TASK STATEMENT:
Would you write the data out once more, exactly as it is?

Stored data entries
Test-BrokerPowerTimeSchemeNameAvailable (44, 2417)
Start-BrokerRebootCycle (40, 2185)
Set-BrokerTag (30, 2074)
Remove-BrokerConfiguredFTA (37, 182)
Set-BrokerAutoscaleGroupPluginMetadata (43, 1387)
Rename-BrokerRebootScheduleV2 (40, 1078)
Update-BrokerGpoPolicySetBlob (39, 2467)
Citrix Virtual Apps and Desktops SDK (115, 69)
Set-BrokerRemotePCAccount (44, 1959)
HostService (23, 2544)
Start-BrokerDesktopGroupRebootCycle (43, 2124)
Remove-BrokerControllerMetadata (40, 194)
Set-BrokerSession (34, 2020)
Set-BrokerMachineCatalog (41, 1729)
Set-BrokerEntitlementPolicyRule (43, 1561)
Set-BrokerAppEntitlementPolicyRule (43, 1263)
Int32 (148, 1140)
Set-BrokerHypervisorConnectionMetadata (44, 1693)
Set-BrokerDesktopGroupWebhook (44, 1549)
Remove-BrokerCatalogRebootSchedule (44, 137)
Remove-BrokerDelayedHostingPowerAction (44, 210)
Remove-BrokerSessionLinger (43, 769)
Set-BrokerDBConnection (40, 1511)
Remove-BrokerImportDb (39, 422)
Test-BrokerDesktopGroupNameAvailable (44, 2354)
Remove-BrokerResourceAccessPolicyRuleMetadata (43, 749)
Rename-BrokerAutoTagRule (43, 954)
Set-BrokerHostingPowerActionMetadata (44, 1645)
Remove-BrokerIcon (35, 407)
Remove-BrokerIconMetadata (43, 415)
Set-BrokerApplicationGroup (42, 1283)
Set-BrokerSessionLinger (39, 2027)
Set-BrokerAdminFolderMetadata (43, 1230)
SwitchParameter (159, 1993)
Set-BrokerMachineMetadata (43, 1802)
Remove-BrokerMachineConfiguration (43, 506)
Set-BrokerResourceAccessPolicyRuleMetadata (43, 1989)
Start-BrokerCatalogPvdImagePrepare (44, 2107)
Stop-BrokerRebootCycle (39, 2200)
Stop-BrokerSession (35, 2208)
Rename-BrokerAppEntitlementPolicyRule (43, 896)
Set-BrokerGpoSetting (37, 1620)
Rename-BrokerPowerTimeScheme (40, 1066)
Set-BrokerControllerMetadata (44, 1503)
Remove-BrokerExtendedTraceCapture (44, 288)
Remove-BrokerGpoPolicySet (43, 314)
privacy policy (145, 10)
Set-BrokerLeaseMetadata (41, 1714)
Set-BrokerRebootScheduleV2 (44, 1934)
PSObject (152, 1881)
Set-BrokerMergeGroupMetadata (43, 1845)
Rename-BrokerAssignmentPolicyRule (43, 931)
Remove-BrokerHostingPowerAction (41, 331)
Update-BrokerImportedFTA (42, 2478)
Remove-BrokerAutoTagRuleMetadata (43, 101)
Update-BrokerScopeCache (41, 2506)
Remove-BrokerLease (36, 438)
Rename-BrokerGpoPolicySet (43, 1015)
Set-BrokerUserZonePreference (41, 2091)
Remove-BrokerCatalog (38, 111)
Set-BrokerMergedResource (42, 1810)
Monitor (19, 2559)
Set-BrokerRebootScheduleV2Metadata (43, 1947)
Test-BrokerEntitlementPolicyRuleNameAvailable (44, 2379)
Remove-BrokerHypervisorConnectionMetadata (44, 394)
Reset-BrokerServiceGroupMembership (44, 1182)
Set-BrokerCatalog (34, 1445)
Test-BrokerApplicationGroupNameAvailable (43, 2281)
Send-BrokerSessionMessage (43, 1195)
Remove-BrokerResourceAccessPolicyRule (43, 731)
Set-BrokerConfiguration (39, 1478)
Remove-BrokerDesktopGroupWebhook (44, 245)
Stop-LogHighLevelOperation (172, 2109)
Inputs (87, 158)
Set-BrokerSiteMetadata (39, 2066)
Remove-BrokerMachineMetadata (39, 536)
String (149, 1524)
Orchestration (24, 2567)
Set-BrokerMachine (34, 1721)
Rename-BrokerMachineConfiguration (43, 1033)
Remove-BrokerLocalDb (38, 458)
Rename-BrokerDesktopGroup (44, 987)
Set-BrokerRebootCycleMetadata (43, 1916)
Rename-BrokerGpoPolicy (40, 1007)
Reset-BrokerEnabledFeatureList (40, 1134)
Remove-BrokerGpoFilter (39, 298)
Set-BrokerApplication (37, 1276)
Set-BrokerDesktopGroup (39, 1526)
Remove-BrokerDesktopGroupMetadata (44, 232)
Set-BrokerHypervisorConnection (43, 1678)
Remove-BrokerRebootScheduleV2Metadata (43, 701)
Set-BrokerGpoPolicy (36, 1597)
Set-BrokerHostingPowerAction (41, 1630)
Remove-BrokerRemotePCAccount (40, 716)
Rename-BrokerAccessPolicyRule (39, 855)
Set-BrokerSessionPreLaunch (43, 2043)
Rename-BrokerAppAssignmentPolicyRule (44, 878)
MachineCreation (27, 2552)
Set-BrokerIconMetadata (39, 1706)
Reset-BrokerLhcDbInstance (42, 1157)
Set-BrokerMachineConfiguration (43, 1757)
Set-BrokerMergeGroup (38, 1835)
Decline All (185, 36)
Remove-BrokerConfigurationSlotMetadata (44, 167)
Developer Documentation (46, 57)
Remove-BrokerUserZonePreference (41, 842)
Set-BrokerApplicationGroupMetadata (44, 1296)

ANSWER SPACE:
Test-BrokerPowerTimeSchemeNameAvailable (44, 2417)
Start-BrokerRebootCycle (40, 2185)
Set-BrokerTag (30, 2074)
Remove-BrokerConfiguredFTA (37, 182)
Set-BrokerAutoscaleGroupPluginMetadata (43, 1387)
Rename-BrokerRebootScheduleV2 (40, 1078)
Update-BrokerGpoPolicySetBlob (39, 2467)
Citrix Virtual Apps and Desktops SDK (115, 69)
Set-BrokerRemotePCAccount (44, 1959)
HostService (23, 2544)
Start-BrokerDesktopGroupRebootCycle (43, 2124)
Remove-BrokerControllerMetadata (40, 194)
Set-BrokerSession (34, 2020)
Set-BrokerMachineCatalog (41, 1729)
Set-BrokerEntitlementPolicyRule (43, 1561)
Set-BrokerAppEntitlementPolicyRule (43, 1263)
Int32 (148, 1140)
Set-BrokerHypervisorConnectionMetadata (44, 1693)
Set-BrokerDesktopGroupWebhook (44, 1549)
Remove-BrokerCatalogRebootSchedule (44, 137)
Remove-BrokerDelayedHostingPowerAction (44, 210)
Remove-BrokerSessionLinger (43, 769)
Set-BrokerDBConnection (40, 1511)
Remove-BrokerImportDb (39, 422)
Test-BrokerDesktopGroupNameAvailable (44, 2354)
Remove-BrokerResourceAccessPolicyRuleMetadata (43, 749)
Rename-BrokerAutoTagRule (43, 954)
Set-BrokerHostingPowerActionMetadata (44, 1645)
Remove-BrokerIcon (35, 407)
Remove-BrokerIconMetadata (43, 415)
Set-BrokerApplicationGroup (42, 1283)
Set-BrokerSessionLinger (39, 2027)
Set-BrokerAdminFolderMetadata (43, 1230)
SwitchParameter (159, 1993)
Set-BrokerMachineMetadata (43, 1802)
Remove-BrokerMachineConfiguration (43, 506)
Set-BrokerResourceAccessPolicyRuleMetadata (43, 1989)
Start-BrokerCatalogPvdImagePrepare (44, 2107)
Stop-BrokerRebootCycle (39, 2200)
Stop-BrokerSession (35, 2208)
Rename-BrokerAppEntitlementPolicyRule (43, 896)
Set-BrokerGpoSetting (37, 1620)
Rename-BrokerPowerTimeScheme (40, 1066)
Set-BrokerControllerMetadata (44, 1503)
Remove-BrokerExtendedTraceCapture (44, 288)
Remove-BrokerGpoPolicySet (43, 314)
privacy policy (145, 10)
Set-BrokerLeaseMetadata (41, 1714)
Set-BrokerRebootScheduleV2 (44, 1934)
PSObject (152, 1881)
Set-BrokerMergeGroupMetadata (43, 1845)
Rename-BrokerAssignmentPolicyRule (43, 931)
Remove-BrokerHostingPowerAction (41, 331)
Update-BrokerImportedFTA (42, 2478)
Remove-BrokerAutoTagRuleMetadata (43, 101)
Update-BrokerScopeCache (41, 2506)
Remove-BrokerLease (36, 438)
Rename-BrokerGpoPolicySet (43, 1015)
Set-BrokerUserZonePreference (41, 2091)
Remove-BrokerCatalog (38, 111)
Set-BrokerMergedResource (42, 1810)
Monitor (19, 2559)
Set-BrokerRebootScheduleV2Metadata (43, 1947)
Test-BrokerEntitlementPolicyRuleNameAvailable (44, 2379)
Remove-BrokerHypervisorConnectionMetadata (44, 394)
Reset-BrokerServiceGroupMembership (44, 1182)
Set-BrokerCatalog (34, 1445)
Test-BrokerApplicationGroupNameAvailable (43, 2281)
Send-BrokerSessionMessage (43, 1195)
Remove-BrokerResourceAccessPolicyRule (43, 731)
Set-BrokerConfiguration (39, 1478)
Remove-BrokerDesktopGroupWebhook (44, 245)
Stop-LogHighLevelOperation (172, 2109)
Inputs (87, 158)
Set-BrokerSiteMetadata (39, 2066)
Remove-BrokerMachineMetadata (39, 536)
String (149, 1524)
Orchestration (24, 2567)
Set-BrokerMachine (34, 1721)
Rename-BrokerMachineConfiguration (43, 1033)
Remove-BrokerLocalDb (38, 458)
Rename-BrokerDesktopGroup (44, 987)
Set-BrokerRebootCycleMetadata (43, 1916)
Rename-BrokerGpoPolicy (40, 1007)
Reset-BrokerEnabledFeatureList (40, 1134)
Remove-BrokerGpoFilter (39, 298)
Set-BrokerApplication (37, 1276)
Set-BrokerDesktopGroup (39, 1526)
Remove-BrokerDesktopGroupMetadata (44, 232)
Set-BrokerHypervisorConnection (43, 1678)
Remove-BrokerRebootScheduleV2Metadata (43, 701)
Set-BrokerGpoPolicy (36, 1597)
Set-BrokerHostingPowerAction (41, 1630)
Remove-BrokerRemotePCAccount (40, 716)
Rename-BrokerAccessPolicyRule (39, 855)
Set-BrokerSessionPreLaunch (43, 2043)
Rename-BrokerAppAssignmentPolicyRule (44, 878)
MachineCreation (27, 2552)
Set-BrokerIconMetadata (39, 1706)
Reset-BrokerLhcDbInstance (42, 1157)
Set-BrokerMachineConfiguration (43, 1757)
Set-BrokerMergeGroup (38, 1835)
Decline All (185, 36)
Remove-BrokerConfigurationSlotMetadata (44, 167)
Developer Documentation (46, 57)
Remove-BrokerUserZonePreference (41, 842)
Set-BrokerApplicationGroupMetadata (44, 1296)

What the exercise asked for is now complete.